05:27 PM PST on Wednesday, November 22, 2006

By GLENN FARLEY / KING 5 News

Seattle Mayor Greg Nickels says the city "will not support" any option other than a multi-billion dollar tunnel to replace the aging Alaskan Way viaduct, regardless of what the governor decides. The mayor's alternative? Send all those viaduct drivers onto city streets.

Seattle.gov

An artist's rendering of what the Seattle waterfront would look like without the viaduct.

Governor Christine Gregoire could decide as soon as next week what she wants to do with Seattle’s aging viaduct. Her options: build a new viaduct, fix the existing structure or invest in a $4 billion tunnel.

Nickels wants the tunnel, and now it appears it’s his way or the highway.

“Should the governor choose an elevated structure we've indicated that we don't support an elevated structure,” Nickels said. “That a distant second choice would be to go to a surface option.”

A surface street option would mean diverting 103,000 trips per day through the waterfront and downtown, in a city already choked with traffic.

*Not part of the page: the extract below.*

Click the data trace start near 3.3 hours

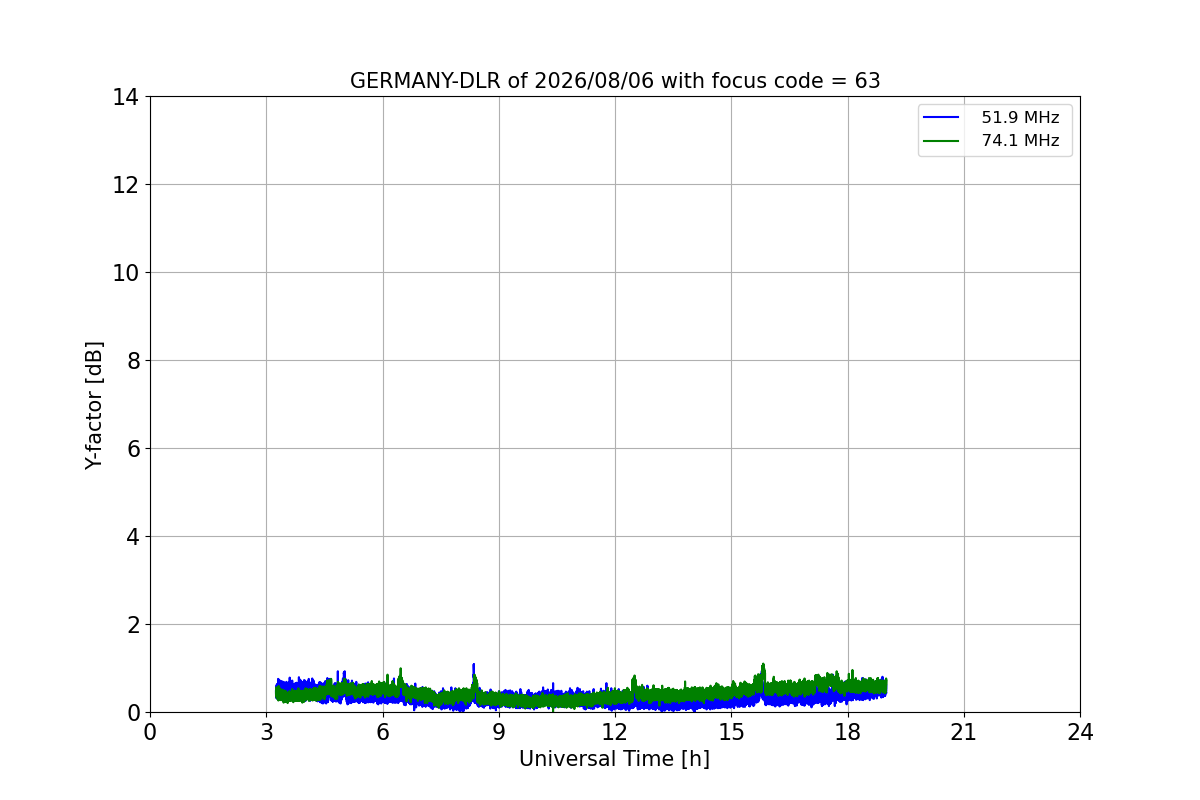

If Gregoire opts for anything other than the mayor's tunnel, he could try to block the plan by not approving permits, withholding funds or through legal action.

Nickels would only: “We will cross that bridge if we come to it.”

But if the mayor blocks any non-tunnel proposal, countless drivers could be forced to cross the crumbling and earthquake-prone viaduct for a lot longer that originally expected.

Right now it appears to be a risk the mayor is willing to take:

“It's not our first option, but the prospect of another 60 or 70 years of an even wider, more intrusive elevated highway along our waterfront is unacceptable,” he said.

Gregoire's office will only say the mayor's comments will not affect how she makes her decision.  When asked what the state would do if Seattle refuses to go along with anything other than a tunnel, a spokesperson said: "We can't comment on hypothetical."

A Department of Transportation study found that diverting viaduct traffic onto surface streets could increase congestion downtown from four hours a day to 13 hours a day.